On voit par ces paroles quelles étaient les dispositions de Shandon, et combien le capitaine avait droit de pressentir un traître en lui.

Shandon raisonnait juste d’ailleurs, quand il attribuait la satisfaction actuelle de l’équipage à cette perspective de dépasser bientôt le soixante-douzième parallèle. Cet appétit d’argent s’empara des moins audacieux du bord. Clifton avait fait le compte de chacun avec une grande exactitude. En retranchant le capitaine et le docteur, qui ne pouvaient être admis à partager la prime, il restait seize hommes sur le Forward. La prime étant de mille livres, cela donnait une somme de soixante-deux livres et demie[42] par tête et par degré. Si jamais on parvenait au pôle, les dix-huit degrés à franchir réservaient à chacun une somme de onze cent vingt-cinq livres[43] , c’est-à-dire une fortune. Cette fantaisie-là coûterait dix-huit mille livres[44] au capitaine ; mais il était assez riche pour se payer pareille promenade au pôle.

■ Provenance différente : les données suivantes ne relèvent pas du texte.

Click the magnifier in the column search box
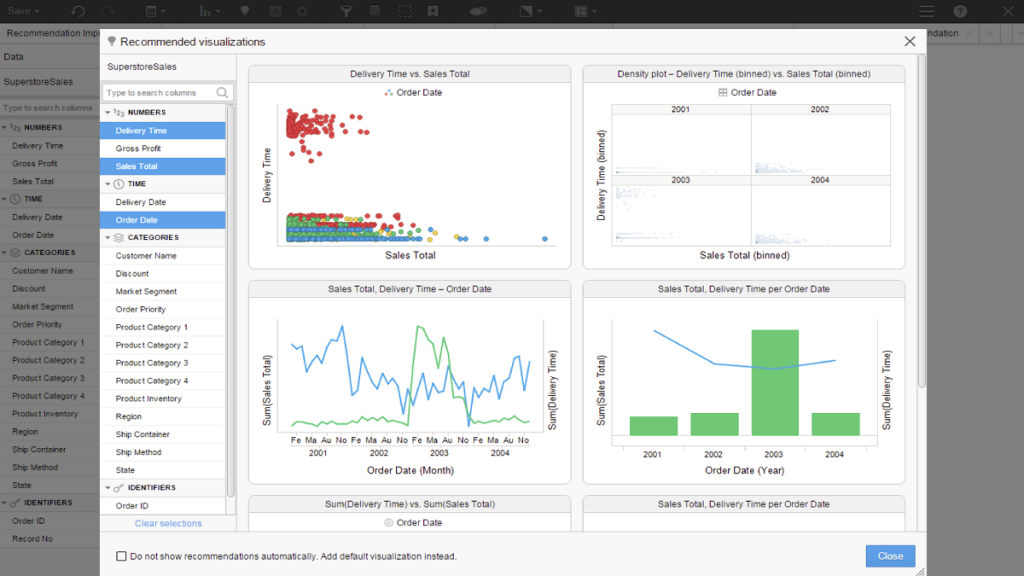Screen dimensions: 1024x576 [221, 90]
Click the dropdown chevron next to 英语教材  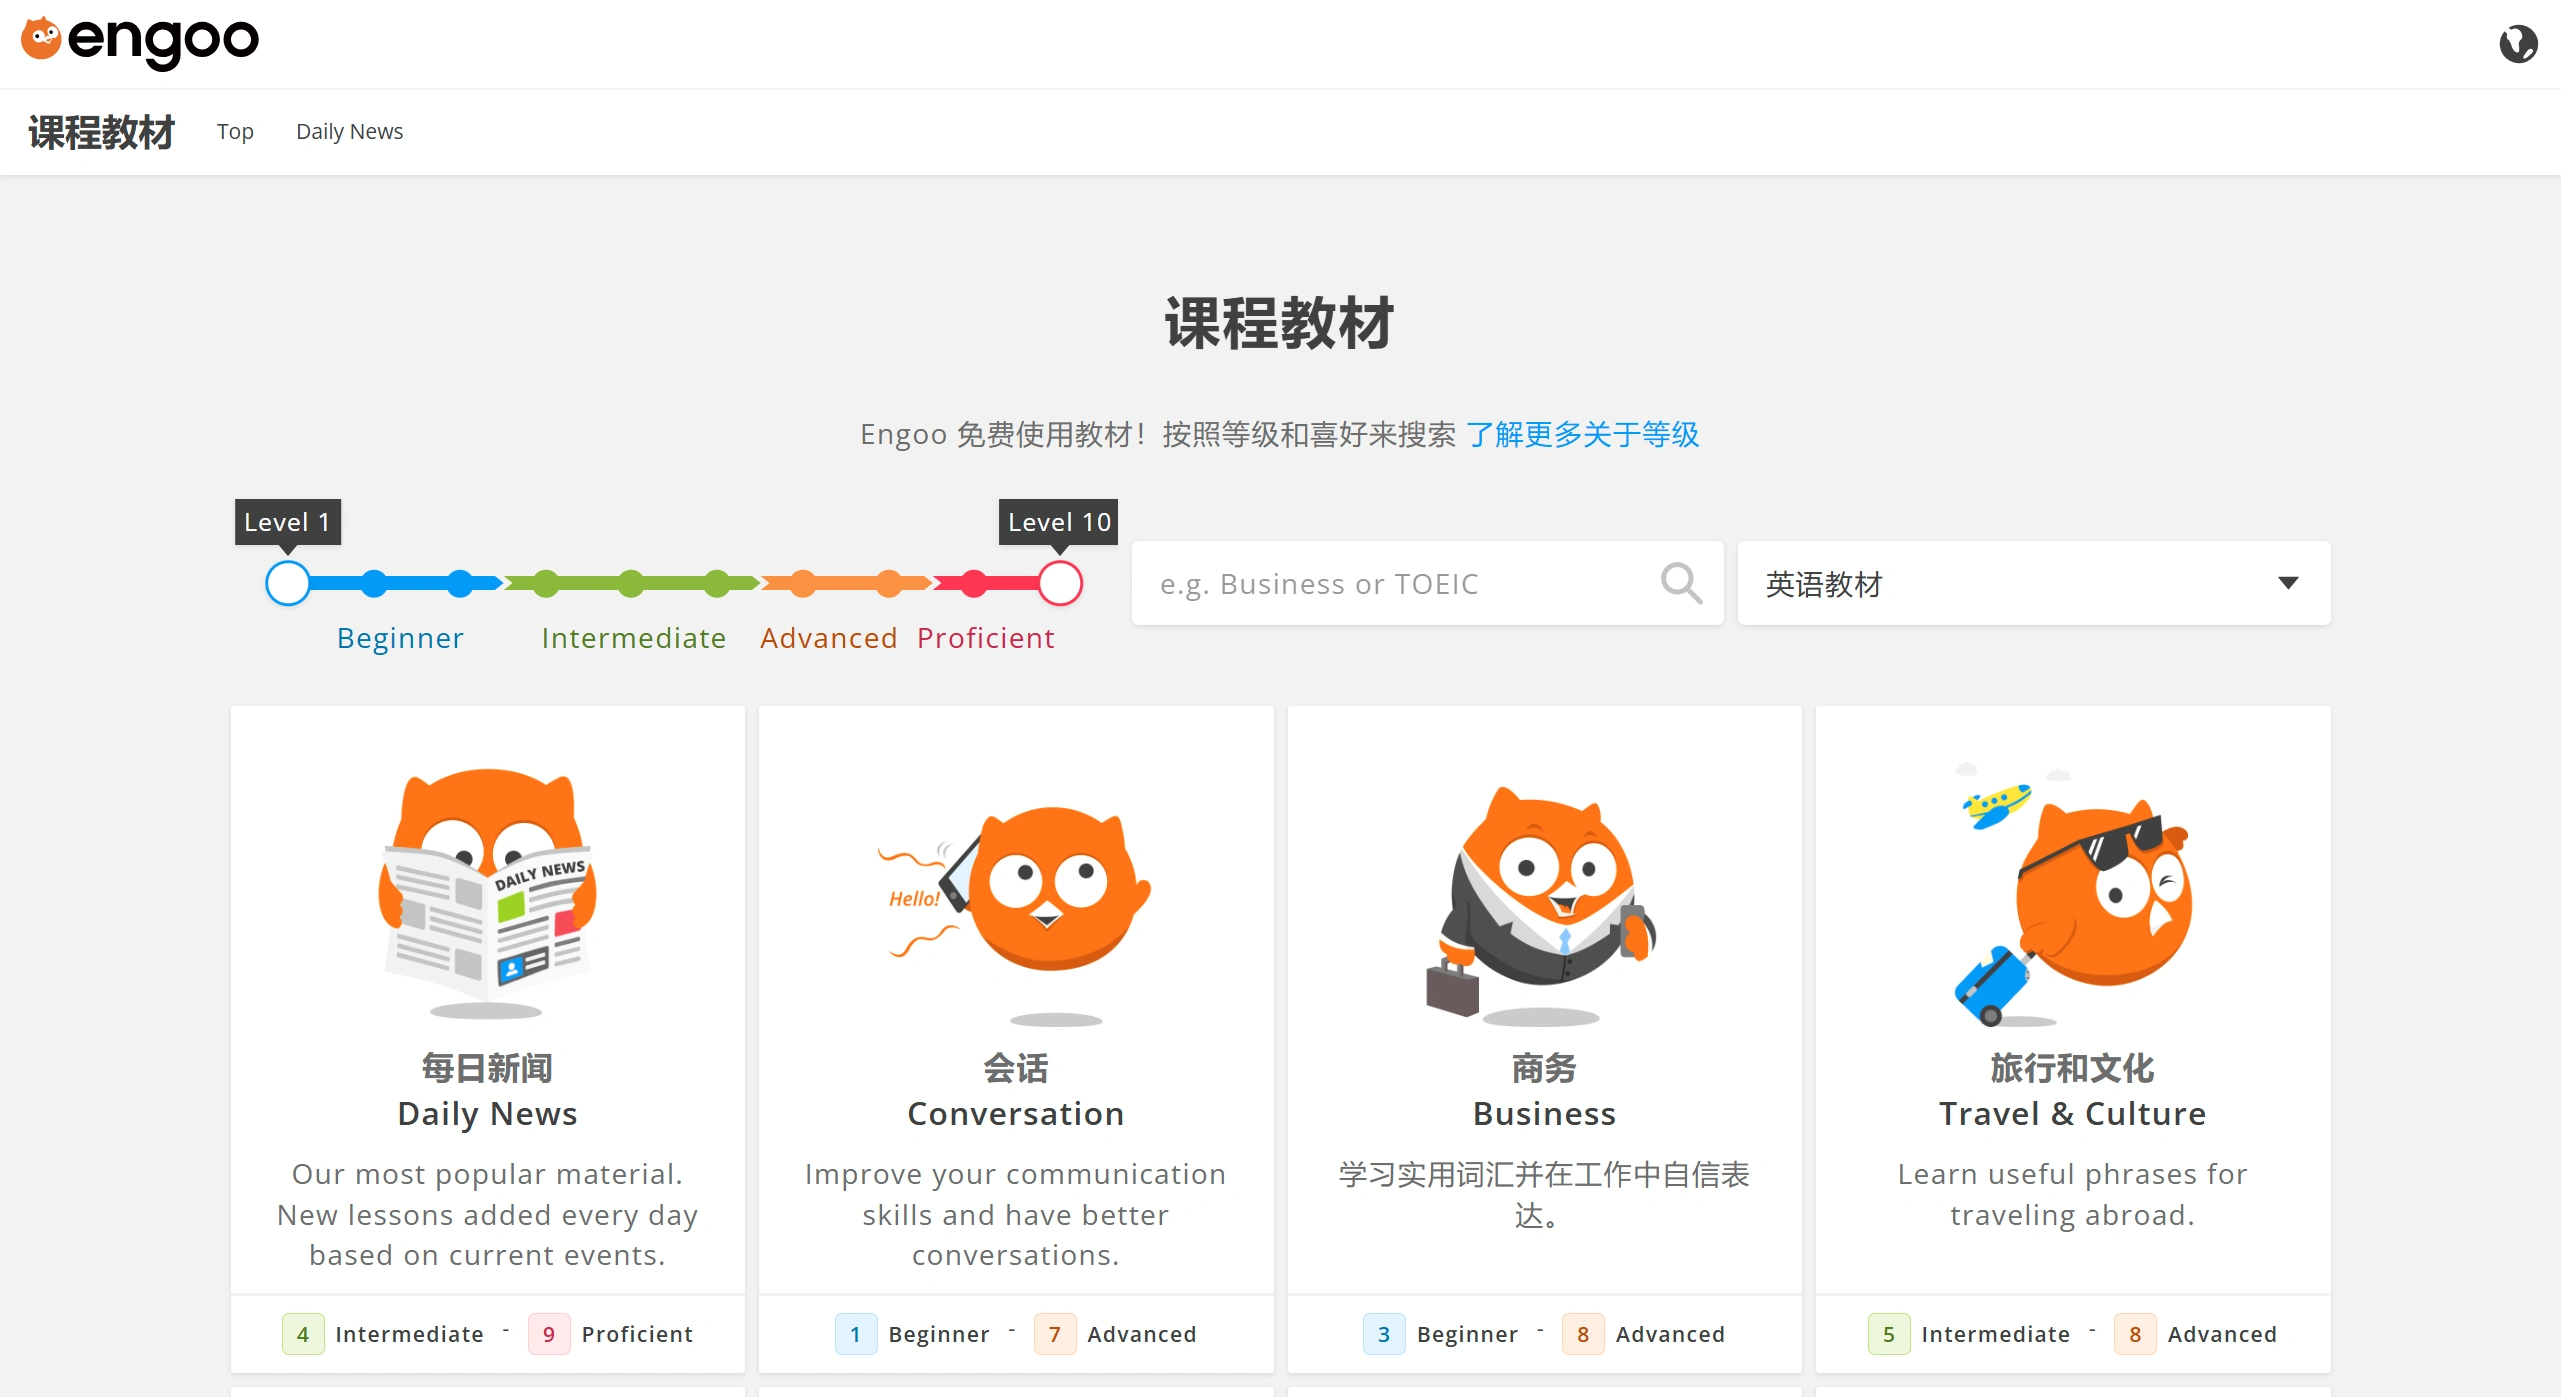pos(2289,583)
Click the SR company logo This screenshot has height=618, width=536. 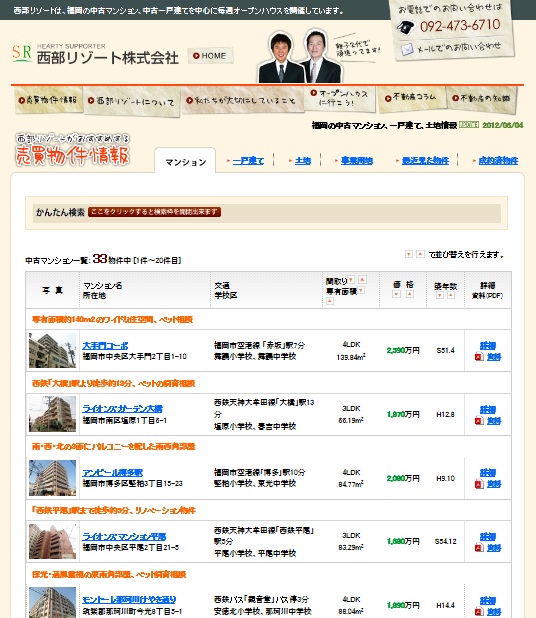point(22,53)
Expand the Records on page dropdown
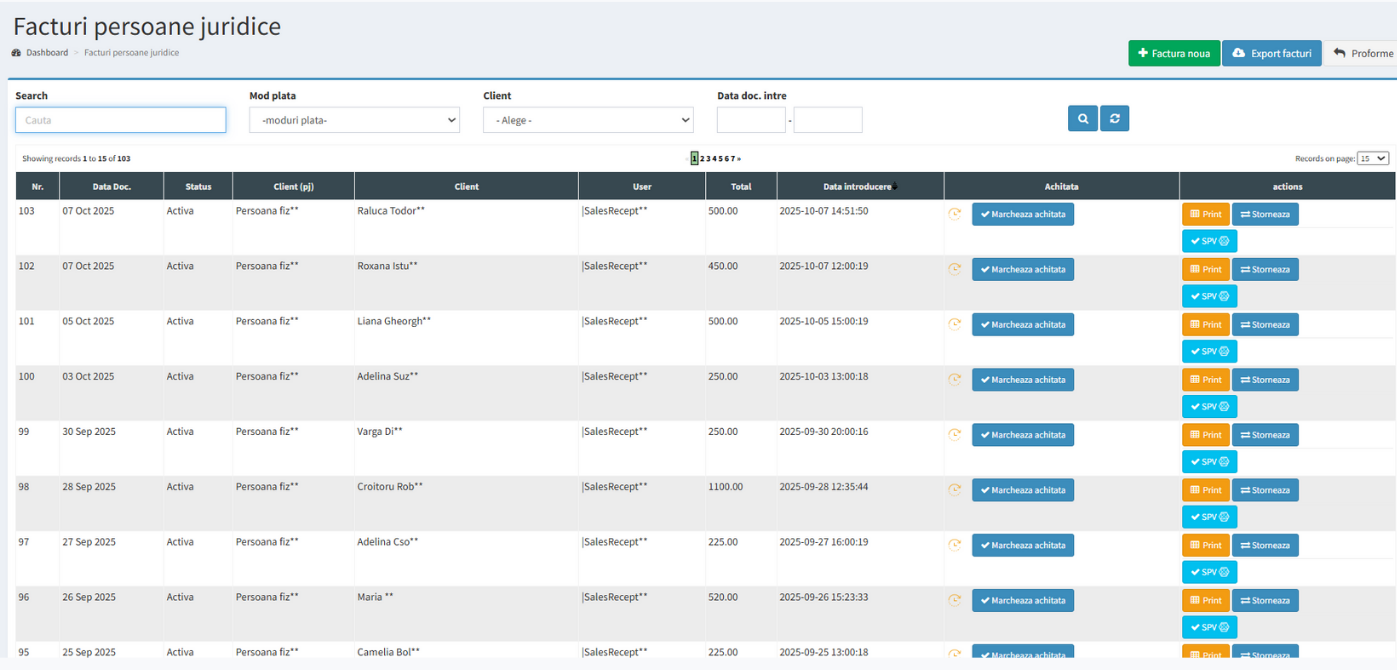Screen dimensions: 1397x670 tap(1372, 159)
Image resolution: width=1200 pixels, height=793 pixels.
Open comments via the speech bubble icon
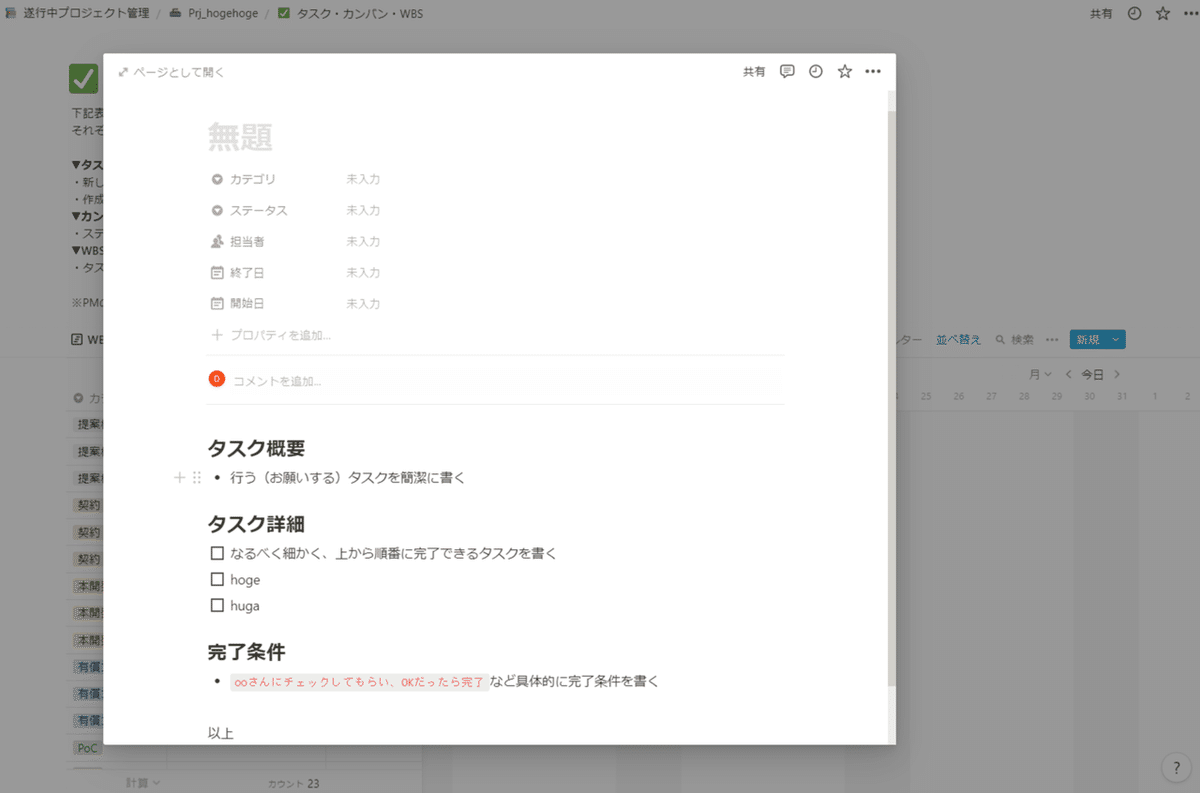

Ces calculs enflammèrent singulièrement l’avidité de l’équipage, comme on peut le croire, et plus d’un aspirait à dépasser cette latitude dorée, qui, quinze jours auparavant, se réjouissait de descendre vers le sud.

Le Forward, dans la journée du 16 juin, rangea le cap Aworth. Le mont Rawlinson dressait ses pics blancs vers le ciel ; la neige et la brume le faisaient paraître colossal en exagérant sa distance ; la température se maintenait à quelques degrés au-dessus de glace ; des cascades et des cataractes improvisées se développaient sur les flancs de la montagne ; les avalanches se précipitaient avec une détonation semblable aux décharges continues de la grosse artillerie. Les glaciers, étalés en longues nappes blanches, projetaient une immense réverbération dans l’espace. La nature boréale aux prises avec le dégel offrait aux yeux un splendide spectacle. Le brick rasait la côte de fort près ; on apercevait sur quelques rocs abrités de rares bruyères dont les fleurs rosées sortaient timidement entre les neiges, des lichens maigres d’une couleur rougeâtre, et les pousses d’une espèce de saule nain, qui rampaient sur le sol.

Enfin, le 19 juin, par ce fameux soixante-douzième degré de latitude, on doubla la pointe Minto, qui forme l’une des extrémités de la baie Ommaney ; le brick entra dans la baie Melville, surnommée la mer d’Argent par Bolton ; ce joyeux marin se livra sur ce sujet à mille facéties dont le bon Clawbonny rit de grand cœur.